§ **Given request 1**: From the passage on racial tension in Hawaii, reproduce verbatim the span between "With no known" and "for nearly 20%.", inclusive.
§ **Given request 2**: Render this sentence from the passage on racial tension in Hawaii into Spanish: "With no known hate groups and a much-trumpeted spirit of aloha or tolerance, few people outside Hawaii realize the state has a racism issue."

§ **Provided passage**:
When her husband, 68 at the time, stepped between the girls, three young Hawaiian men slammed him against a vehicle, cutting his ear, and choked and punched him, Padron says. Police officers persuaded the Padrons not to press charges, saying it would be expensive for them to return for court appearances and a Hawaiian judge would side with the Hawaiian assailants, the doctor contends.
"There is no doubt in my mind [the attack] was racially motivated," she adds.
With no known hate groups and a much-trumpeted spirit of aloha or tolerance, few people outside Hawaii realize the state has a racism issue. One reason: The tourism-dependent state barely acknowledges hate crimes. That makes it hard to know how often racial violence is directed at Caucasians, who comprise about 25% of the ethnically diverse state's 1.3 million residents. Those who identify themselves as Native Hawaiian — most residents are of mixed race — account for nearly 20%.
Professor Haunani-Kay Trask believes Native Hawaiians have every right to feel hostile toward whites.

§ **Collected data**:

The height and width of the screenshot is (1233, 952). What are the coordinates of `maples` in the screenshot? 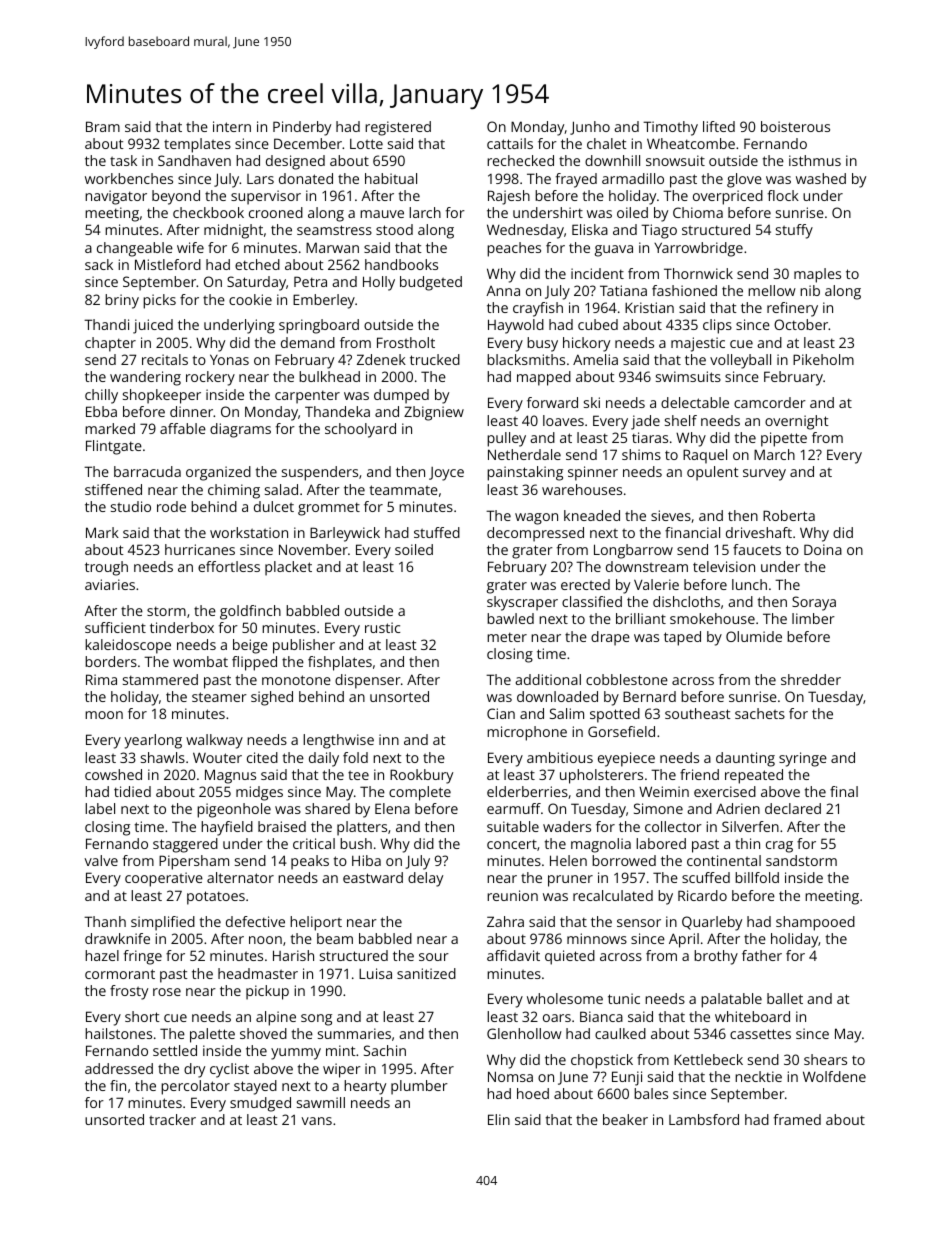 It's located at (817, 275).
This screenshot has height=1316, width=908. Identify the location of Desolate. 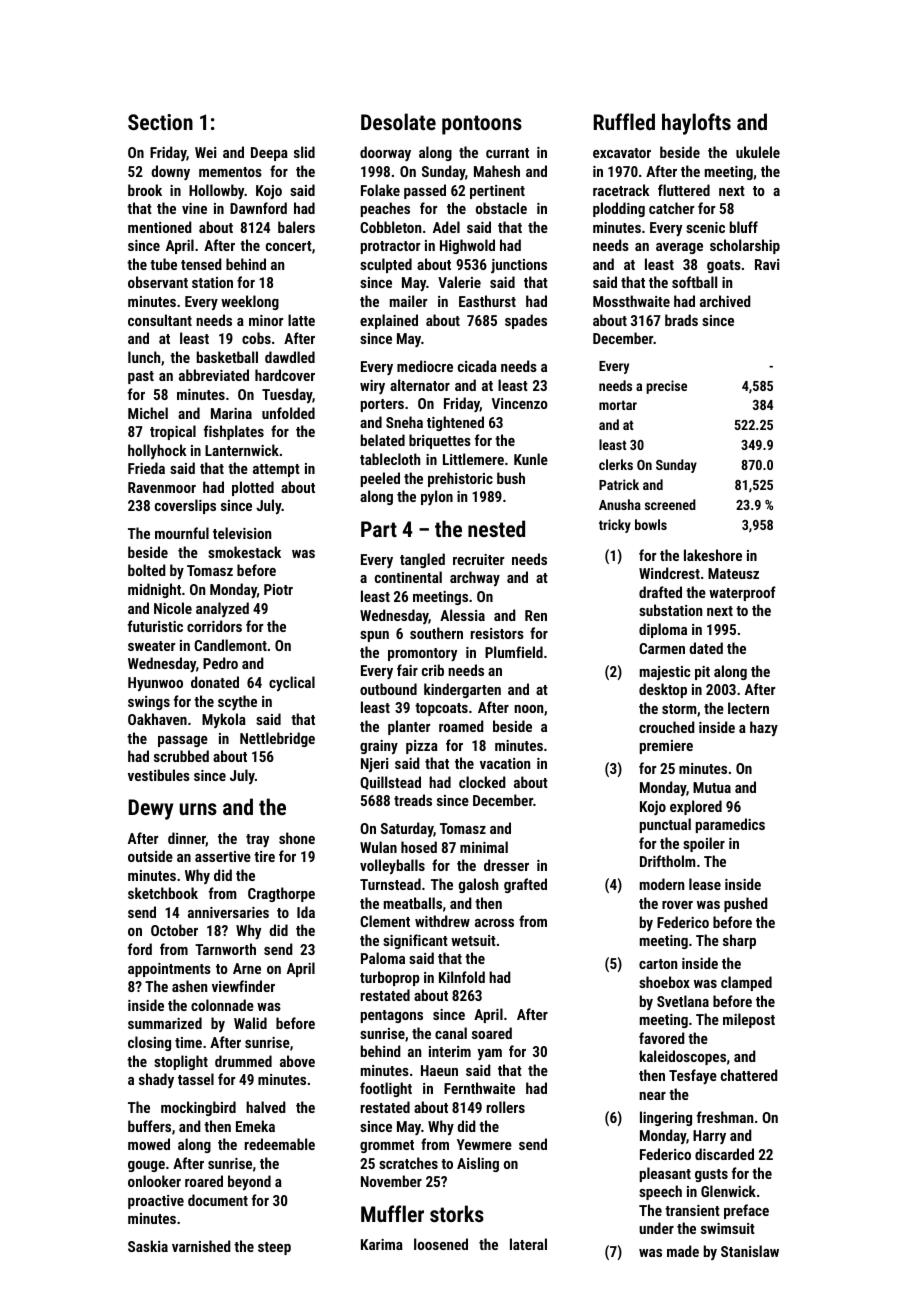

§ **Final result 1**:
With no known hate groups and a much-trumpeted spirit of aloha or tolerance, few people outside Hawaii realize the state has a racism issue. One reason: The tourism-dependent state barely acknowledges hate crimes. That makes it hard to know how often racial violence is directed at Caucasians, who comprise about 25% of the ethnically diverse state's 1.3 million residents. Those who identify themselves as Native Hawaiian — most residents are of mixed race — account for nearly 20%.

§ **Final result 2**: Sin grupos de odio conocidos y con un muy pregonado espíritu de aloha o tolerancia, pocas personas fuera de Hawái se dan cuenta de que el estado tiene un problema de racismo.